Meteorite from the Asteroid Vesta
Thin slice showing bubbles from melting during atmospheric entry.
This is a thin slice of a meteorite, shown using polarized light and a full wave retarder (530nm), that is believed to have originated on the asteroid (minor planet) Vesta. For an explanation of how the origin was determined, see the American Museum of Natural History here: https://www.amnh.org/exhibitions/permanent/meteorites/building-planets/vesta
The Dawn spacecraft, now orbiting the dwarf planet Ceres, orbited Vesta from July 16, 2011 to August 26, 2012. Spectrographic information obtained by Dawn confirmed this class of meteorite most likely originated on Vesta.
Vesta is the second most massive object in the asteroid belt after Ceres.
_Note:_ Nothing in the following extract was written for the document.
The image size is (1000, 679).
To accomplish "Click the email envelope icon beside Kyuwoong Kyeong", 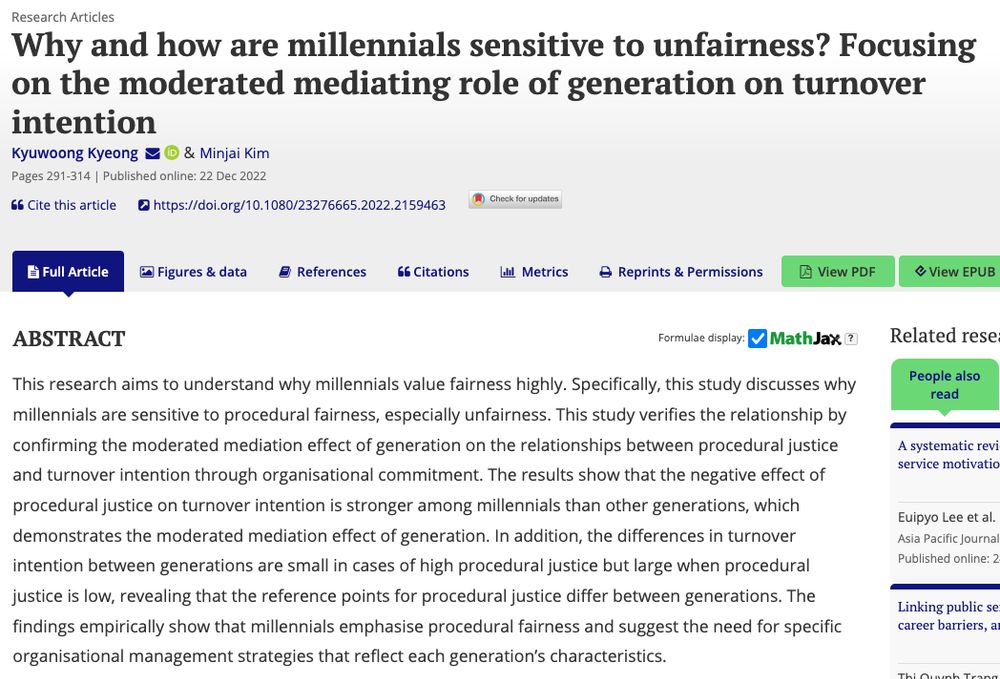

If you look at the side of the meteorite slice, you will see bubbling at the surface (edge of the slice). This is the fusion crust and the fusion bubbling was created by the intense heat of entry into Earth’s atmosphere actually melting the meteorite.
Each of the colors represents a different mineral. The colors will actually change as the polarized light orientation is rotated. We can use these interference colors, and other techniques to identify minerals just using a polarizing microscope. The background is magenta due to the use of a full-wave retarder with the polarizers.
This meteorite, named Pasamonte, fell at 5 a.m. in the morning, March 24, 1933 and and was seen by numerous individuals in Kansas, Oklahoma, Texas, Colorado, and New Mexico, and even photographed before coming to rest near Pasamonte, New Mexico at: 36° 13’N, 103° 24’W, approximately 148 miles East-Northeast of Santa Fe, New Mexico. It is a eucrite-like, basaltic achondrite, and is from one of 259 meteorites classified as an achondrite from the eucrite group; this meteorite is a polymict breccia.
This particular meteorite is extremely well characterized. A pdf of the results is available from the Johnson Space Center, Astromaterials Aquisition & Curation Office here: https://curator.jsc.nasa.gov/antmet/hed/pdf/pasamonte-final2.pdf

Vesta, showing large impact crater that is probably where the meteorite came from.